Research

Funded under: H2020 | ERC-2016-ADG
CordisCordis EU Research Results
OpenAire: Generalization in Mind and Machine 
Data Management Plan: Download via DMPOnline

 

Can we use Deep Neural Networks to understand how the mind works? The 5-year ERC grant entitled “Generalisation in Mind and Machine” compares how humans and artificial neural networks generalise across a range of domains, including visual perception, memory, language, reasoning, and game playing.

Why focus on generalisation? Generalisation provides a critical test-bed for contrasting two fundamentally different theories of mind, namely, symbolic and non-symbolic theories of mind. Symbolic representations are compositional (e.g., Fodor and Pylyshyn, 1988) and are claimed to be necessary to generalise “outside the training space” (Marcus,1998, 2017).

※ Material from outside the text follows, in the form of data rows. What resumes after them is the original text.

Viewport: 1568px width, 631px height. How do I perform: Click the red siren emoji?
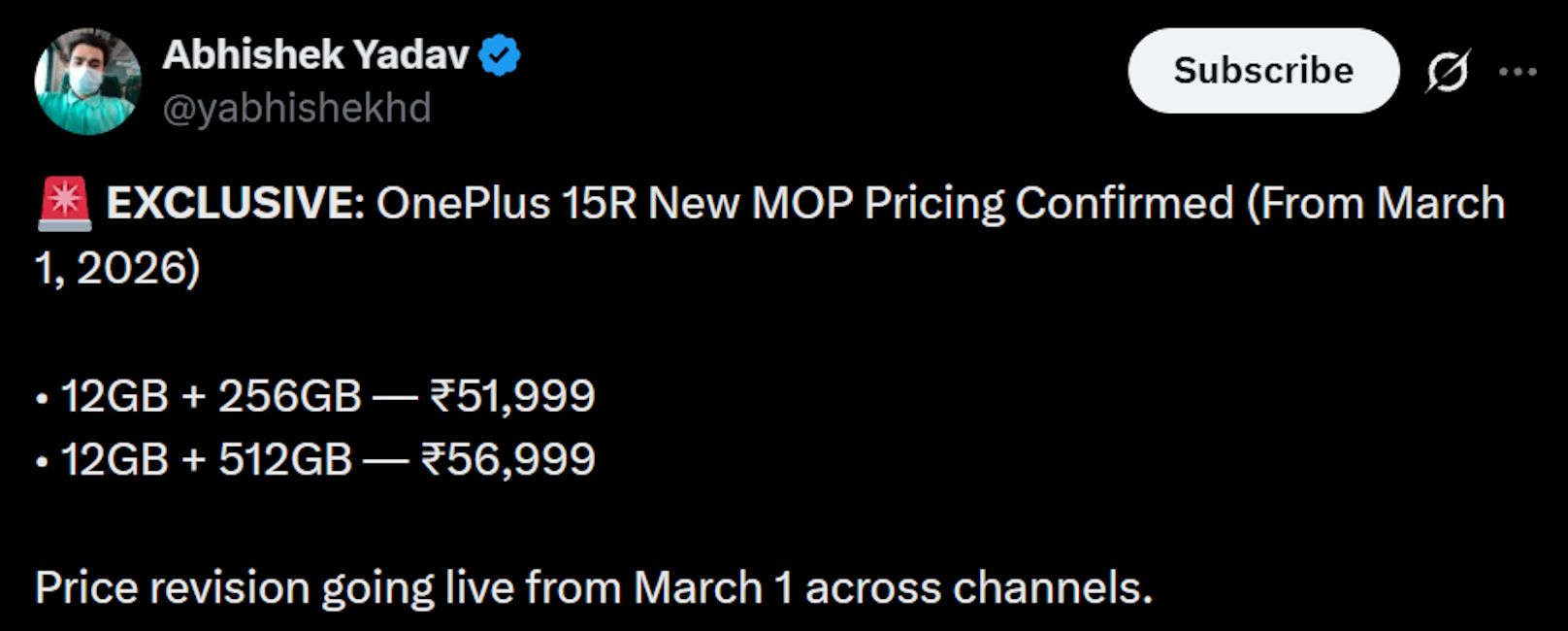tap(64, 204)
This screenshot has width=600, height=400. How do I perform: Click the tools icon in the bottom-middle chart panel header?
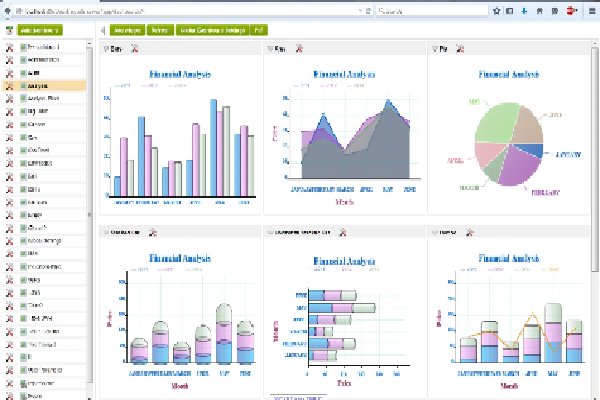tap(342, 232)
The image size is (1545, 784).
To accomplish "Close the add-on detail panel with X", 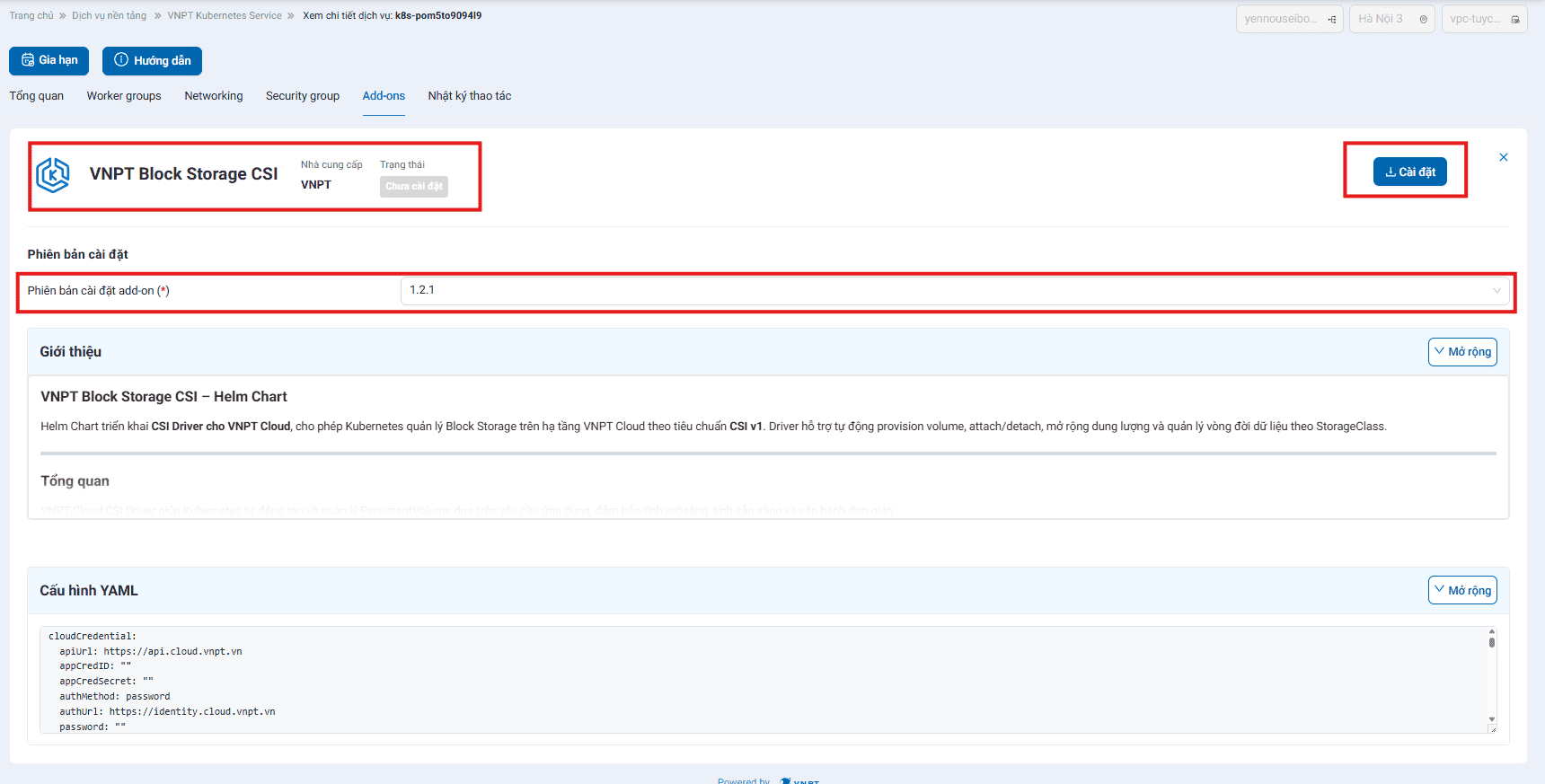I will coord(1503,158).

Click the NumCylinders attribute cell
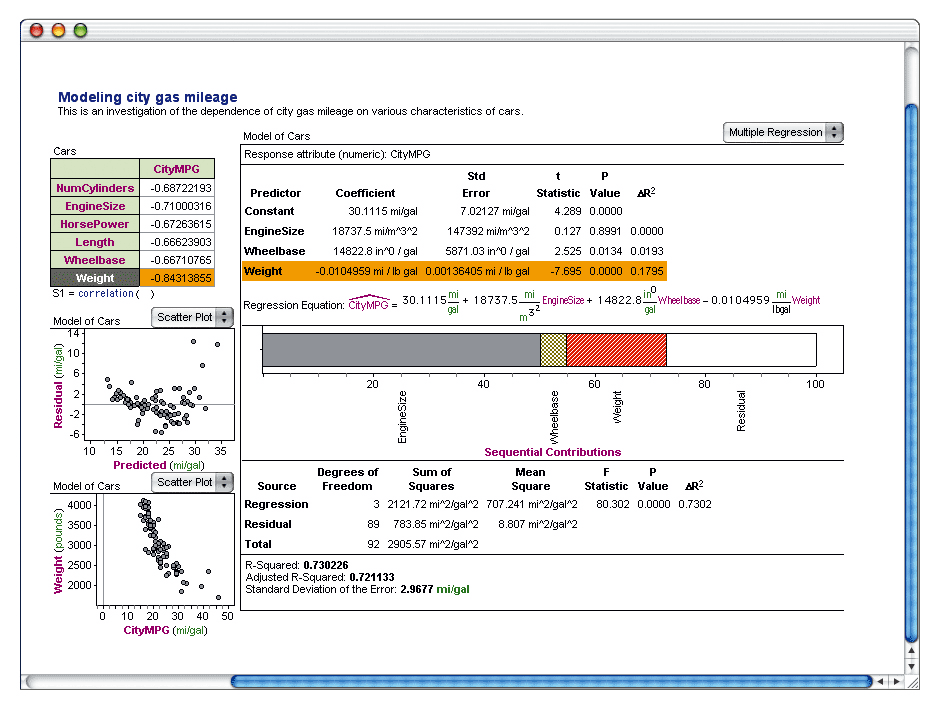pyautogui.click(x=95, y=188)
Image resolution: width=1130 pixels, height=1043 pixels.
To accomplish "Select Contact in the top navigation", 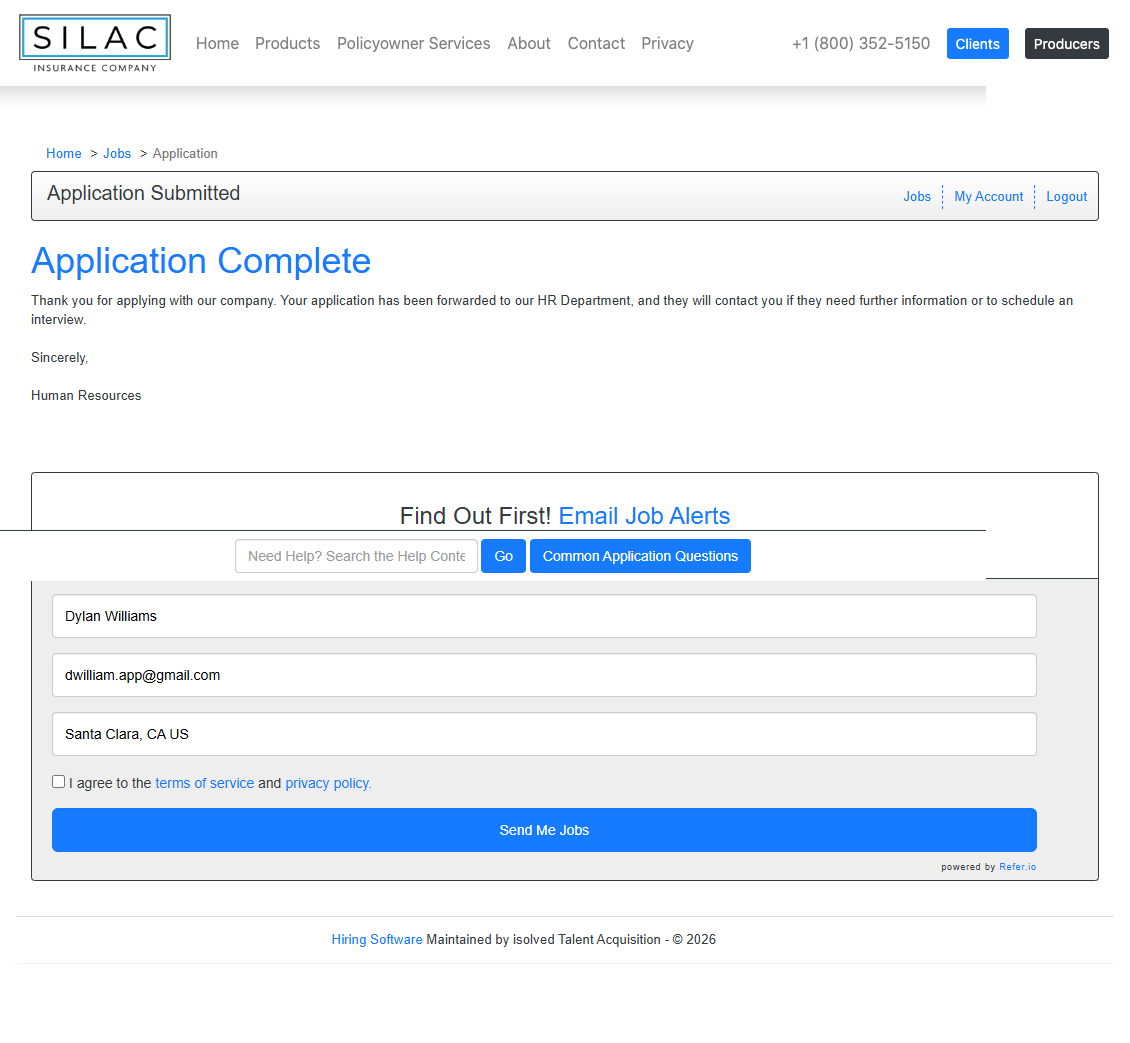I will [x=596, y=43].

By contrast, non-symbolic models, including PDP models and most Deep Neural Networks reject the claim that symbolic representations are required to support human-like intelligence. So can non-symbolic neural networks generalise as broadly as humans?  If so, this would seriously challenge a core motivation for symbolic theories of mind and brain.  For recent discussion on this issue, see Bowers (2017) in Trends in Cognitive Science.

Our research team is carrying out a series of empirical and modelling investigations that explore the generalisation capacities of humans and machines across a wide range of domains. These studies are designed to:

  1. Focus on tasks that require symbols for the sake of generalisation.
  2. Focus on generalisation across a range of domains in which human performance is well characterised, including vision, memory, and reasoning.
  3. Develop new learning algorithms designed to make symbolic systems biologically plausible.